4064 64. On peut également voir ici en la belle-mère de Pierre la disposition de volonté par où elle s'était comme assuré la semence d'une postérité à venir ; car pour chacun la volonté est source de postérité. En effet de la volonté naît la sagesse, que le sage prend pour épouse quand il dit : « Je me suis proposé de la prendre en mariage » (Sg 8,2). Ainsi la même volonté qui d'abord était infirme, détrempée par la poussée de diverses convoitises, s'est ensuite levée, fortifiée, pour servir le Christ par le ministère de l'apostolat.


Parenthèse : Avis au prêtre.

4065 65. En même temps on nous montre ce que doit être celui qui est au service du Christ : il lui faut d'abord être exempt des appâts des divers plaisirs, éviter la langueur intérieure du corps et de l'âme, afin de dispenser le corps et le sang du Seigneur ; car personne ne peut, s'il est malade par ses péchés et nullement en santé, dispenser aux autres les remèdes qui guérissent à jamais. Vois ce que tu as à faire, ô prêtre : ne touche pas le corps du Christ d'une main fiévreuse ; guéris-toi d'abord, afin de pouvoir servir. Si le Christ prescrit à ceux qui étaient lépreux de se présenter aux prêtres (Lc 17,14), combien plus convient-il que le prêtre lui-même soit pur ! Donc cette veuve ne doit pas trouver mauvais que je ne l'épargne pas, puisque je ne m'épargne pas non plus.

4066 66. Ainsi la belle-mère de Pierre, est-il dit, se leva et les servit. Et vraiment elle se leva, car la grâce apostolique présentait déjà le symbole du sacrement29. Or il est à propos que les serviteurs du Christ se lèvent, selon qu'il est écrit : « Lève-toi, dormeur, relève-toi d'entre les morts » (Ep 5,14).

29. Il s'agit ici du sacrement de pénitence.


4067 Nous disons donc que les veuves ne sont pas dépourvues de ressources, puisqu'elles ont accoutumé de donner ; ni de secours, puisque, dans les plus graves dangers, les armées des hommes ont été défendues par elles.
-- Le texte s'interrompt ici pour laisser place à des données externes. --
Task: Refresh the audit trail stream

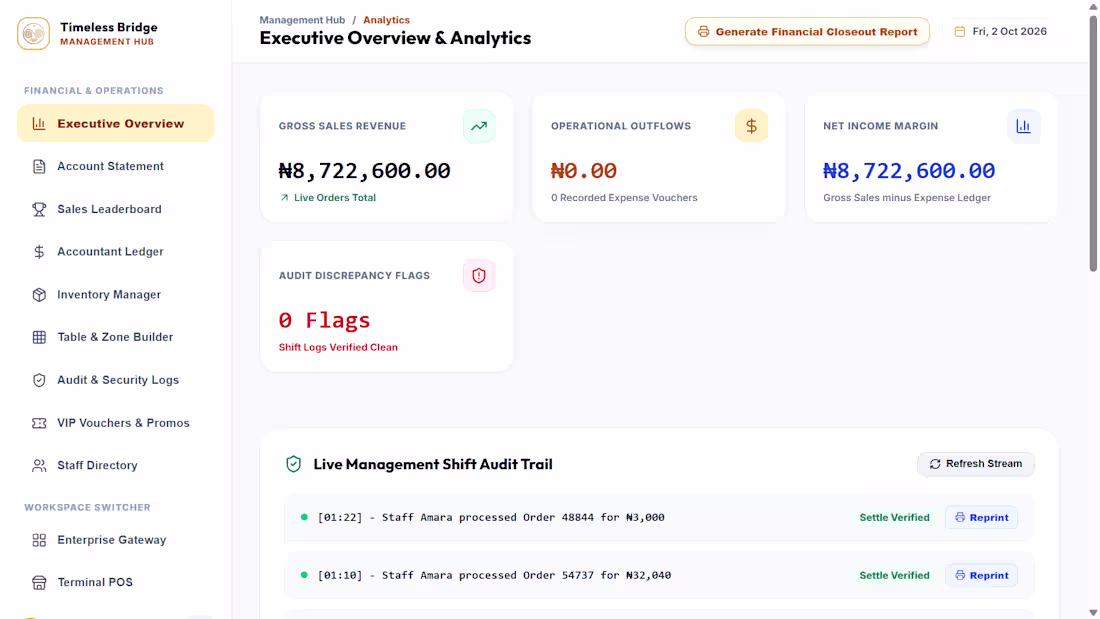Action: tap(976, 464)
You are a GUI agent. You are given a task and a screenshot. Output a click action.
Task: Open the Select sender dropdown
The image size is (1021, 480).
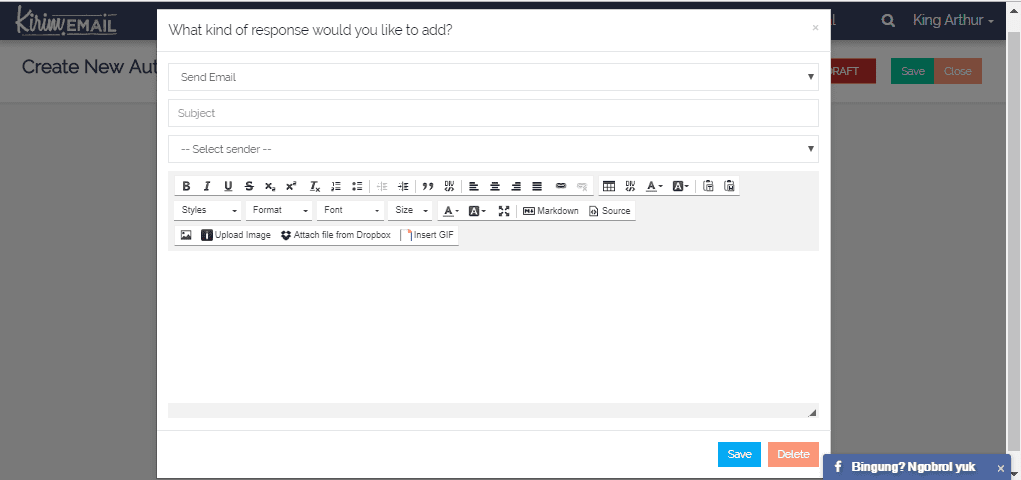[493, 149]
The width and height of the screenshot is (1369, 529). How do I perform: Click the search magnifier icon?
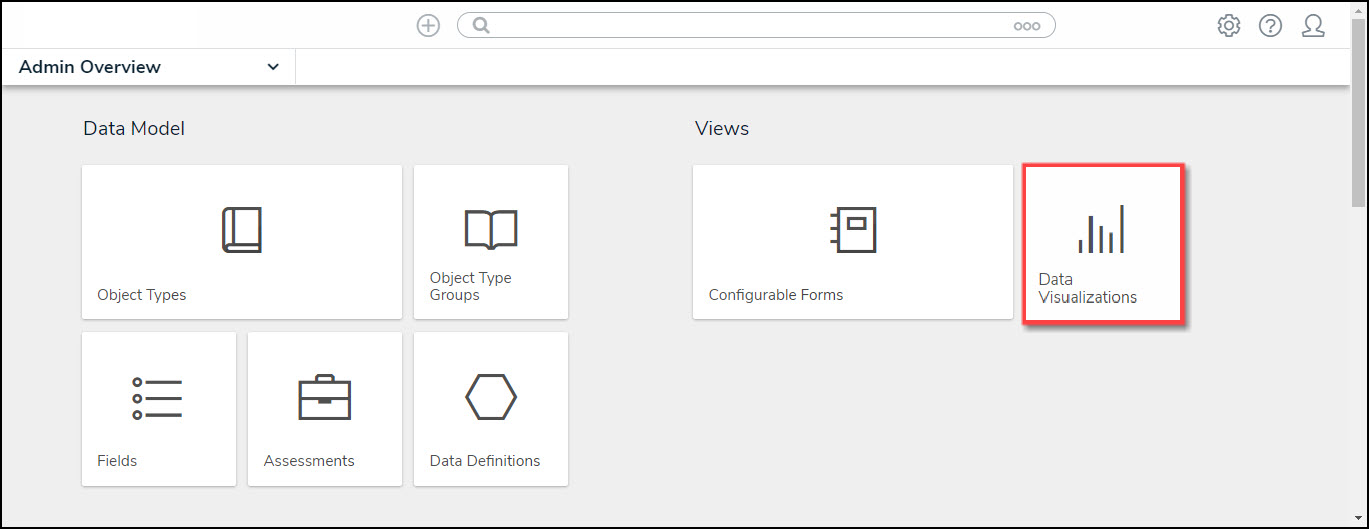coord(481,26)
Aux bons offices d'un mari il peut être aisément suppléé par leurs gendres ou par leurs proches ; même la miséricorde divine est davantage inclinée vers elles. Ainsi, pour qu'on ne voit pas qu'elles aient un motif de se marier, le désir en doit faire défaut.


4068 Ceci pourtant, nous le disons en manière de conseil, nous ne l'imposons pas comme un précepte ; nous encourageons les veuves, plutôt que nous les lions ; car nous n'interdisons pas les secondes noces, mais nous ne les conseillons pas ; autres sont les égards pour la faiblesse, autre le bien de la chasteté. Je dis de plus : nous n'interdisons pas les secondes noces, mais nous n'approuvons pas qu'on les réitère souvent, car tout ce qui est licite n'est pas toujours expédient. « Tout m'est permis, dit l'Apôtre, mais tout ne m'est pas avantageux » (1Co 6,12). Le vin aussi, il est permis d'en boire ; mais beaucoup, cela ne sied pas.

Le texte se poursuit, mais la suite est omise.